No matter what you do, or how you do it, you need to have a few rules to guide you. As a big fan of free-form, spontaneous, “what would happen if we did/used/added this…” school of jewelry making, you’d think I wouldn’t follow any rules.
But you’d be wrong.
I don’t have a lot of rules…but I stick to them (99.9% of the time.) And I don’t necessarily think that my rules are right for anyone else. They’re just rules that seem to work for me.
So here they are – in no particular order.
• Leave your workspace clean/straightened up.
Now I know that I am not alone among most craftspeople who don’t work just on one project at a time, but several. Which means different piles of “stuff.” What I try to do at the end of day (or night) is put all those little piles in a container, hopefully with a lid, or at the very least, stacked neatly atop another container.
• Put your tools away. This is really Part B of above. There can be nothing worse than going to reach for a certain tool and not being able to find it. Or having your basset puppy begin gnawing on it. I keep hammers/files and tools I don’t use all the time in a 3-drawer cart under my work table. I can reach out and grab what I want practically without looking, because I know where my tools “live.” The pliers and cutters that I use all the time sit on top of my desktop in a partitioned carry box. Saws, Dremel, vises, clamps, etc are on shelves next to the work top.

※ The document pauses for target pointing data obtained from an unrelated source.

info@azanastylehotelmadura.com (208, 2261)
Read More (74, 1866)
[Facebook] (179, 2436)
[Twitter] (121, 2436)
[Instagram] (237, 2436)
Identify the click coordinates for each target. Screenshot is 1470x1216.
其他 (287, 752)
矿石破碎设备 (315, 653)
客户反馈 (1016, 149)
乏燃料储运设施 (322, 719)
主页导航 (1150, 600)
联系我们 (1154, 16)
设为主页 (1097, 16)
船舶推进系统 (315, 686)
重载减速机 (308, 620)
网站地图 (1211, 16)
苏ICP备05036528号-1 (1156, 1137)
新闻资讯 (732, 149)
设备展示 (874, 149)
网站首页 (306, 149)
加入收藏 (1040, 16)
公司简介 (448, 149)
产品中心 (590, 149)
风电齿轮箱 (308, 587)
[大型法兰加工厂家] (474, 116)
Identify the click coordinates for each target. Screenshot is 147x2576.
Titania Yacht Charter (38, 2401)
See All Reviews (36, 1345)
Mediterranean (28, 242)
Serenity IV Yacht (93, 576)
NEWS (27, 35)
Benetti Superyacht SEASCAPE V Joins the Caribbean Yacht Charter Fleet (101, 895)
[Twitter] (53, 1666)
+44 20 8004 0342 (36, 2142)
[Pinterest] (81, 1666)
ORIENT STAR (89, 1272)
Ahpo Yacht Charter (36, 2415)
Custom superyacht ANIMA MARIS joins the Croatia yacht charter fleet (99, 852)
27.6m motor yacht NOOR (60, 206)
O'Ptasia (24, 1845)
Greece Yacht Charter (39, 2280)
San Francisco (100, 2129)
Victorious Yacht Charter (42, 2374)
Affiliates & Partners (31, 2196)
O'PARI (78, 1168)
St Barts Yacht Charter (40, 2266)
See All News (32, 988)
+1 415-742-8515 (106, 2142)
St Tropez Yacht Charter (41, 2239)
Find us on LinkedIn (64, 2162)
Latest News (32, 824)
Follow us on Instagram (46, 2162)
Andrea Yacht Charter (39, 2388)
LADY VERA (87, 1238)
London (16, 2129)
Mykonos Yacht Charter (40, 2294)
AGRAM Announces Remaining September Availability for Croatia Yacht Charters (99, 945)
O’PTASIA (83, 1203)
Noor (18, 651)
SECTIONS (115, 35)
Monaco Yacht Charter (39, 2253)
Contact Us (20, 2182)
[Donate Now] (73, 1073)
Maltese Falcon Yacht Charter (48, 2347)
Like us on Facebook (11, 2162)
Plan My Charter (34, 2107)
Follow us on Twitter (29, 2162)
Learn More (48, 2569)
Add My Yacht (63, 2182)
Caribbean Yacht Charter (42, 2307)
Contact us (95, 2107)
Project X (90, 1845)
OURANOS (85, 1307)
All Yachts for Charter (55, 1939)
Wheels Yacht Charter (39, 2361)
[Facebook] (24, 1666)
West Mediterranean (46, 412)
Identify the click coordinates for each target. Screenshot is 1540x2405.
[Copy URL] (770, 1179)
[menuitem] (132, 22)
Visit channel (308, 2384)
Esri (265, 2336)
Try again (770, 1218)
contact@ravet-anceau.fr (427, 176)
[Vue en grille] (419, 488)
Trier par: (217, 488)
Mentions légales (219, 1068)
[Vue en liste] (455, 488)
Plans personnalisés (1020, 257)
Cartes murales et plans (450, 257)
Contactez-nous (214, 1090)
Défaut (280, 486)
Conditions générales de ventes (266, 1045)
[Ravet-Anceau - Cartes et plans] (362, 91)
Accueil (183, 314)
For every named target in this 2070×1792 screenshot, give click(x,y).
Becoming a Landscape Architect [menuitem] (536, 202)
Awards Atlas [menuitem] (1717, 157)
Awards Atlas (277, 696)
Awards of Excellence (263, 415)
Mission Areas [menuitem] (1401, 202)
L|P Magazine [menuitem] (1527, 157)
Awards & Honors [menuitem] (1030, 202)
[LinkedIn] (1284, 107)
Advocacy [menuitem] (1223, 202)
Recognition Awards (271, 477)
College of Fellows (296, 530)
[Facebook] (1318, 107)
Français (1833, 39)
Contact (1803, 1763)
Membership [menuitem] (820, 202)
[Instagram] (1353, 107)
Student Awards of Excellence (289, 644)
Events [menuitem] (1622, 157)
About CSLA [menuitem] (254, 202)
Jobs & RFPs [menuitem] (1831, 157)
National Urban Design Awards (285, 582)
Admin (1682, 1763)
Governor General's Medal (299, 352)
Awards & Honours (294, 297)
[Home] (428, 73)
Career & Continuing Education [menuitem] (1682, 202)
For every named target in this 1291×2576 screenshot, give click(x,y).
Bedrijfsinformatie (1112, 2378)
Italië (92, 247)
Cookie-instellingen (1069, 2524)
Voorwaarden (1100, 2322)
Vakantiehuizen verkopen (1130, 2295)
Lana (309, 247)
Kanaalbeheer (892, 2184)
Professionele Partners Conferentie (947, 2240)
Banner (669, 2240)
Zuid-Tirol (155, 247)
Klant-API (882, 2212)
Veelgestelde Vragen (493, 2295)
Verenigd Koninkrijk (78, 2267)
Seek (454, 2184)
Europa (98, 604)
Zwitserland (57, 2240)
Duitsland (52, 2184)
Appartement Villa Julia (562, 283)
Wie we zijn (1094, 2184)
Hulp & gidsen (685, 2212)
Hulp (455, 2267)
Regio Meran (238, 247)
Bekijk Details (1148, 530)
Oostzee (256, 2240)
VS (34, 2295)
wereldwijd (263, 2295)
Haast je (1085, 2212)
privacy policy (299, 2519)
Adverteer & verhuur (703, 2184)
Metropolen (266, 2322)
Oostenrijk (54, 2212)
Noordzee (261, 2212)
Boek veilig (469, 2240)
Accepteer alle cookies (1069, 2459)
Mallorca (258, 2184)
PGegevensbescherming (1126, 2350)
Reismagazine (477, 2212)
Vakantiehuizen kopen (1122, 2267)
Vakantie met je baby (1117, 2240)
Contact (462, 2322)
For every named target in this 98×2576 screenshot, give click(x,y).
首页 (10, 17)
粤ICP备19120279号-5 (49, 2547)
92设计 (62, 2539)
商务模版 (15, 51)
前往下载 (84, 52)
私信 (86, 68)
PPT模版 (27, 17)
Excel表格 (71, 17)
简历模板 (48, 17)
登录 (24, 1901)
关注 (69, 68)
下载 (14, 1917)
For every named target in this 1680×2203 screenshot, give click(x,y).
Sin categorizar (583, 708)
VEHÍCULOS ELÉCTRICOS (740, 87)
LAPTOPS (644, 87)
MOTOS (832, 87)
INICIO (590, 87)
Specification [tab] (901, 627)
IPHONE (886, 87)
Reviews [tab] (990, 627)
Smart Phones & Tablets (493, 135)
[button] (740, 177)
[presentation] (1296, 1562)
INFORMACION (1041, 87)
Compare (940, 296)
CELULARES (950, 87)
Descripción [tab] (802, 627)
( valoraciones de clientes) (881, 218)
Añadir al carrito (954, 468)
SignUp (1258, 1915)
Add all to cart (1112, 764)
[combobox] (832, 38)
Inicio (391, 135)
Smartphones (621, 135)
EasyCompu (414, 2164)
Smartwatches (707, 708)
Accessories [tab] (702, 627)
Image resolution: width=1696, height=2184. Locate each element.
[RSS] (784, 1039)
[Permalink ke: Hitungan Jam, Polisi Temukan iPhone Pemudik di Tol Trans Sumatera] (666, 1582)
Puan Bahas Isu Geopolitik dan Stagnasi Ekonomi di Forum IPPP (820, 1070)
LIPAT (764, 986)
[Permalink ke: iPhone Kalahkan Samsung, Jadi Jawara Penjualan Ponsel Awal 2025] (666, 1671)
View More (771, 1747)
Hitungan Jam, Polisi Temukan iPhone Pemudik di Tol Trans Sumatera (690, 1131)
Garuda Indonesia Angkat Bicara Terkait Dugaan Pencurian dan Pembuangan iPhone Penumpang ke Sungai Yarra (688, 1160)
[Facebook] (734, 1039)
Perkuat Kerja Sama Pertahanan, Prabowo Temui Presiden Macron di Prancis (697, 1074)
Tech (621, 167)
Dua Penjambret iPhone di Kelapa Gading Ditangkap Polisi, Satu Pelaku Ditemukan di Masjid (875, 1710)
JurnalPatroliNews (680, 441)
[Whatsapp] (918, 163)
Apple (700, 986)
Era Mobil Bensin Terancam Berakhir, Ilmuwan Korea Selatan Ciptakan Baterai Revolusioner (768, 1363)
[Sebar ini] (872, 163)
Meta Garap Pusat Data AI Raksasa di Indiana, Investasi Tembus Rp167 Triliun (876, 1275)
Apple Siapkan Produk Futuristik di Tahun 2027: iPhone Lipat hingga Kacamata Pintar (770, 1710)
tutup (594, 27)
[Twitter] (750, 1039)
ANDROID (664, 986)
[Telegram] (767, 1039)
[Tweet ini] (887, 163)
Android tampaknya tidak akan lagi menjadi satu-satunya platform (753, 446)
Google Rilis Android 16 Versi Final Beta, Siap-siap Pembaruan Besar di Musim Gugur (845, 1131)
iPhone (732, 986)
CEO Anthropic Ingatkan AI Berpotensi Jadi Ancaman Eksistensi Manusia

• Label and File Away Wire and Gemstones. This one took me a while to do. I order/buy a lot of supplies. And while I think I can guesstimate how much items cost, I often guess much lower than actual cost. Now, especially with gemstones, I put them in a tiny baggie, and mark WHAT it is (yeah, I forget that too) and HOW MUCH it cost. This is invaluable when trying to price out finished jewelry pieces. I store my gemstones in a multi-drawer plastic storage unit I picked up at Lowe’s for about $20 or so.
Non-precious metallic wires are stored in another Lowe’s container that I attached to the wall above my worktop.
Precious metals (including solid copper) are stored in an accordian-file folder, labelled by type and size. This also serves to keep the sterling wire out of the light and air.
• Only Make Things You Like And If You Really Don’t Like It – Start Over.
This probably my most important rule. I don’t expect everyone to have the same taste as me. But if my gut tells me it’s not right – for whatever reason – chances are other people are going to think it’s not right too. I often make things that I would want to wear – and I do – before they go on sale, or if they aren’t selling. But even if I make something that I may consider too “girly girly” for my tastes…or not “my colors”…as long as it is well made, unique, and interesting… it’s okay to put up for sale.
• Price It Fairly – For You AND Your Customer
My husband always tells me “you’re not charging enough.” But in my world, I’m right on target. I’m not looking to win the million dollar derby with one sale. But I’m also not a big fan of losing money on materials and time. (Yes – the time it takes to create a piece of jewelry comes with a price tag.) So I usually roughly add up my material cost, double or triple it, and add in a bit for my time.The true test is – does it sell at that price point? Am I making a lot of the same type of item – and is it selling quickly? If so, then it’s time to raise the price a bit.
Well, that’s about it for me. I’d love to hear what some of YOUR rules are!